RBI Raises Short Term Lending Rate By 0.25%; To Curtail Credit Especially To Realty
Reserve Bank of India announced its quarterly monetary policy amendments today. This was a highly watched document since inflation in India had topped a high of 6 per cent last fortnight. And RBI was expected to take some stringent measures to tighten the liquidity in the country.
RBI has raised its key short-term lending rate (repo rate) by 25 basis points to 7.50 per cent (was expected by the market) to its highest in nearly four years. This step is expected to rein in inflation and arrest the growth of credit to certain extent. However, RBI has kept reverse repo, bank rate and cash reserve ratio (CRR) unchanged. Currently bank rate stays at 6 per cent, reverse repo rate at 6 per cent and CRR at 5.5 per cent.

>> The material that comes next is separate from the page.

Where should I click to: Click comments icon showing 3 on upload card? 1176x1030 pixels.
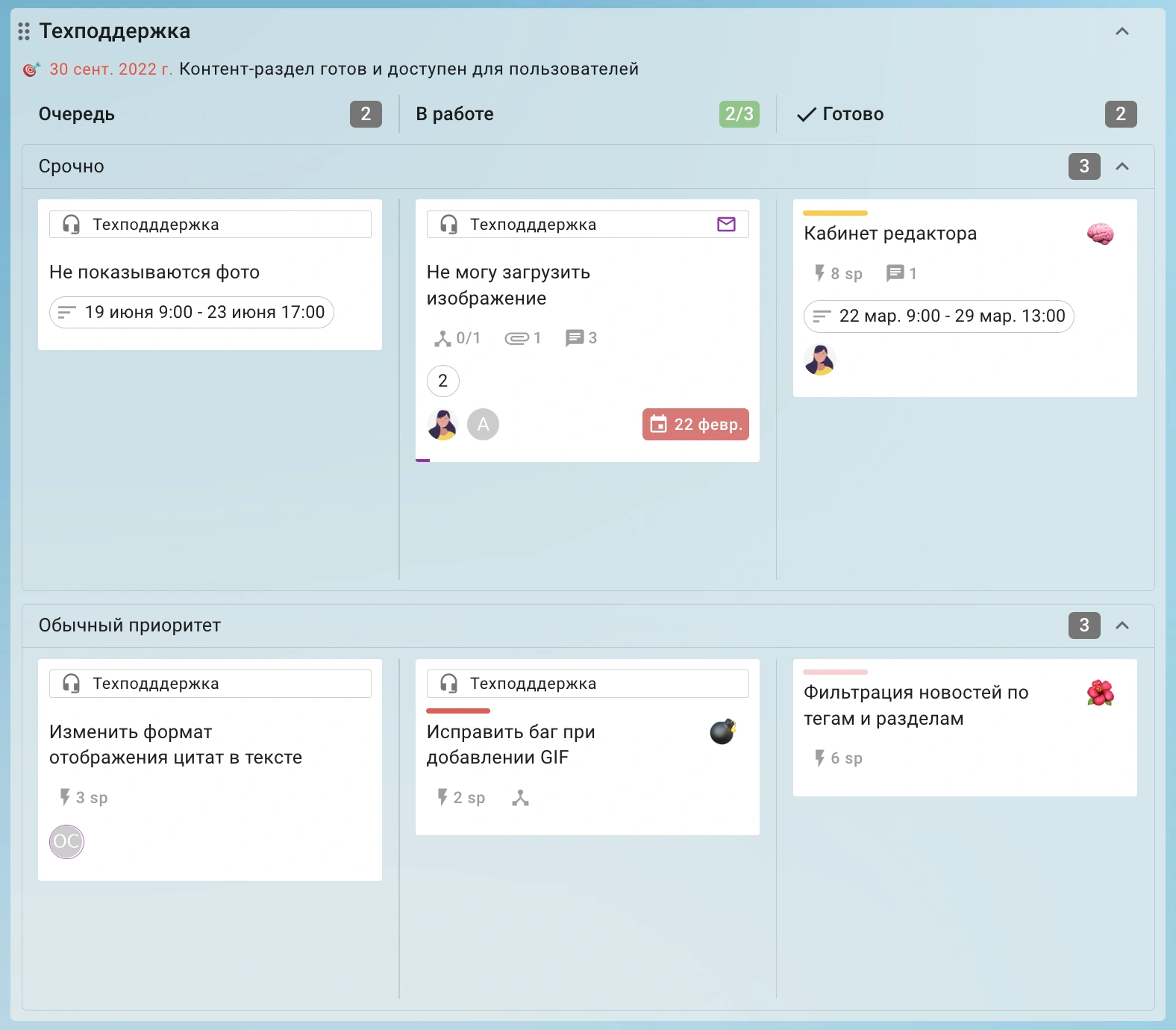coord(575,338)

RBI is especially worried about the growth of credit in real estate. RBI Governer Y V Reddy told the media about the concerns in unrealistic levels of credit growth in real estate. It looks like the central bank is suspecting an asset bubble in India.

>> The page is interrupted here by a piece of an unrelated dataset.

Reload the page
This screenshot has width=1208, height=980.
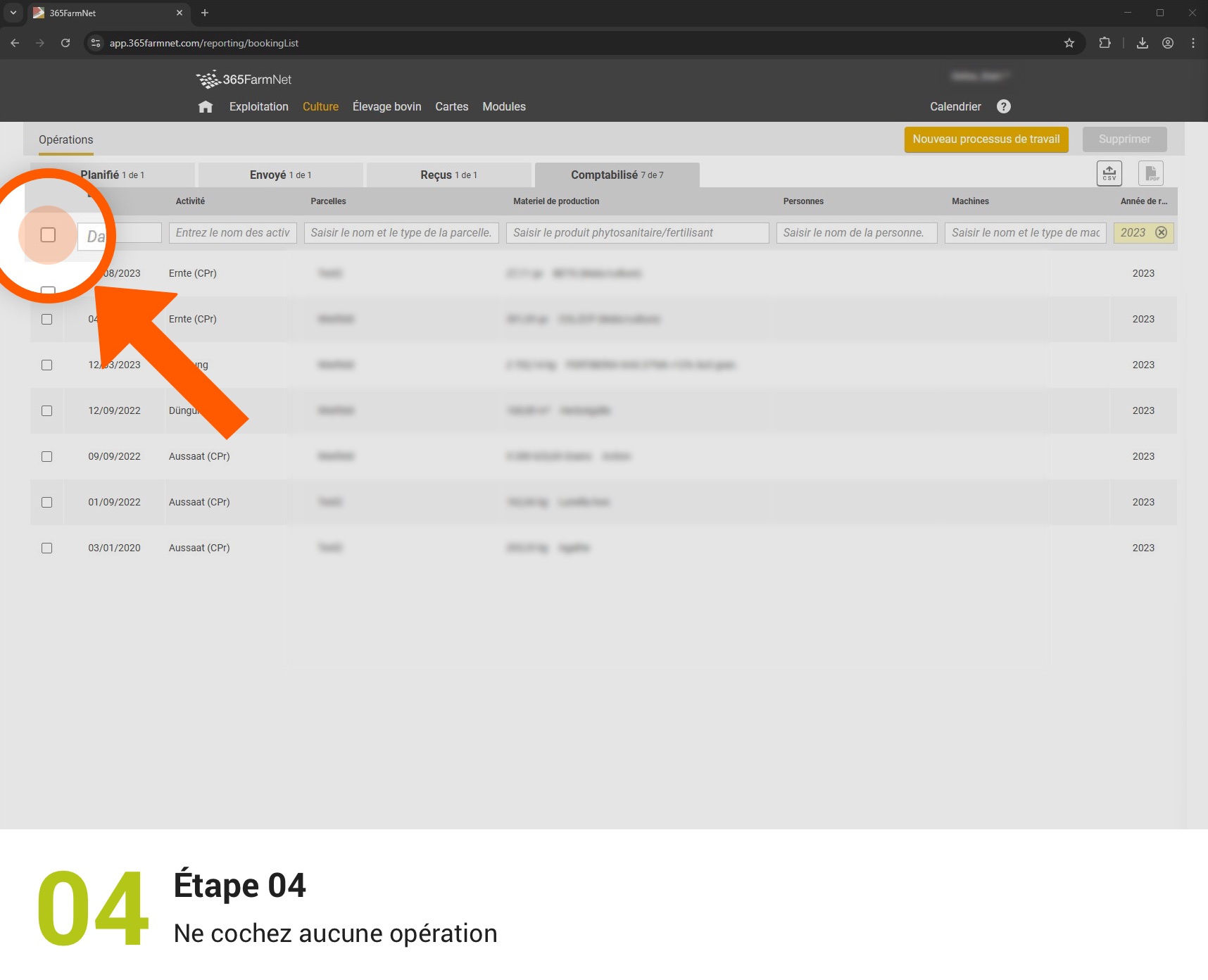coord(65,43)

Time of India has a detailed story here.
Main points here:
–Repo Rate increased to 7.50 per cent from 7.25 per cent.
–Reverse Repo Rate, Bank Rate and Cash Reserve Ratio (CRR) kept unchanged.
–GDP growth forecast at 8.5-9.0 per cent during 2006-07.
–Inflation to be brought down as close as possible to 5.0-5.5 per cent at the earliest, while continuing to pursue the medium-term goal of a ceiling on inflation at 5.0 per cent.
–Provisioning requirement increased to two per cent for standard assets in the real estate sector, outstanding credit card receivables, loans and advances qualifying as capital market exposure and personal loans (excluding residential housing loans).
–Banks are being restrained from granting fresh loans, in excess of Rs. 20 lakh, against NRE and FCNR(B) deposits and being advised not to undertake artificial slicing of the loan amount to circumvent the ceiling.
–Over the remaining part of the year, management of liquidity would receive priority in the policy hierarchy. Consequent upon the tightening of market liquidity, the impact of monetary policy is expected to be stronger than before.
–RBI will ensure that appropriate liquidity is maintained in the system so that all legitimate requirements of credit are met, particularly for productive purposes, consistent with the objective of price and financial stability.



07/10/07, 4:48 PM |
This is a worrying fact indeed. The only chance for the Indian economy to survive if the matter gets worse would be for the RBI to take several loans from international financial institutions and invest the money as quickly as possible right back into the economy. The worst move would be spending the money for a macro regulation of the economy, strategy that would pay off only on short term.